In this file photo, FDA headquarters in Maryland can be seen Photograph:( AFP )
The federal agency of the Department of Health and Human Services has raised concerns about the studies conducted in China. It raised doubts about whether these studies can apply to patients in the United States
The Food and Drug Administration of the United States may halt cancer drugs and other medicines made in China.
The federal agency of the Department of Health and Human Services has raised concerns about the studies conducted in China.

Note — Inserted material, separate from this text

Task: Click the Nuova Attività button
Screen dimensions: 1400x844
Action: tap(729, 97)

It raised doubts about whether these studies can apply to patients in the United States.
It comes as the FDA is holding an advisory meeting to review the effectiveness of sintilimab used for cancer immunotherapy.
Developed by Eli Lilly and partner Innovent Biologics, the immunotherapy blocks a protein called PD-1, the same as Merck & Co.'s Keytruda and Bristol Myers Squibb's Opdivo.

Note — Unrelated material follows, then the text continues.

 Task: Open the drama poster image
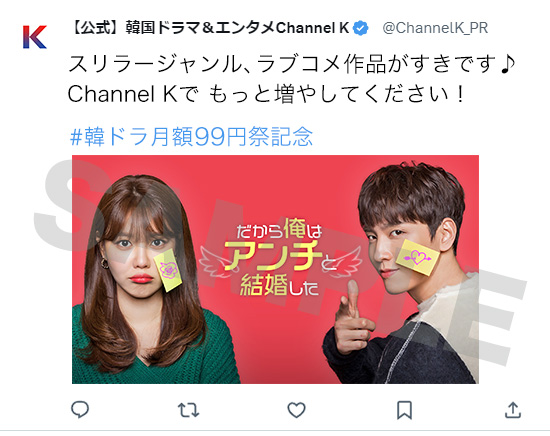[x=275, y=269]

Lilly's application has become a test of the regulator's views on cancer treatments developed and tested exclusively in China.
A handful of companies are using that blueprint in an attempt to speed new therapies to the US market, raising concerns from some of the agency's top cancer drug evaluators.
Previously, the FDA had approved BeiGene Ltd’s lymphoma treatment, validating the China-based drugmaker’s strategy of largely using data from trials held outside the United States to file for approval.
BeiGene’s treatment is competing with Johnson & Johnson and AbbVie Inc’s Imbruvica and AstraZeneca’s Calquence, as well as Celgene’s Revlimid.
Analysts believe one of the biggest national security threats in the US-China trade war could be to the everyday medicines taken by millions of Americans.
The US relies on imported medicines from China in a big way. Antibiotics, over-the-counter pain meds and the stuff that stops itching and swelling — a lot of it is imported from China.
Former US President Donald Trump had left pharmaceuticals out of the bilateral trade war. He had used national security as a rationale to slap tariffs or trade sanctions on a variety of imports but medical supplies were not scrutinised.
“Medicines can be used as a weapon of war against the United States,” Rosemary Gibson, a senior adviser on health care issues at the bioethics-focused Hastings Centre and co-author of “China Rx: Exposing the Risks of America's Dependence on China for Medicine,” told lawmakers last month.
“Supplies can be withheld. Medicines can be made with lethal contaminants or sold without any real medicine in them, rendering them ineffective.”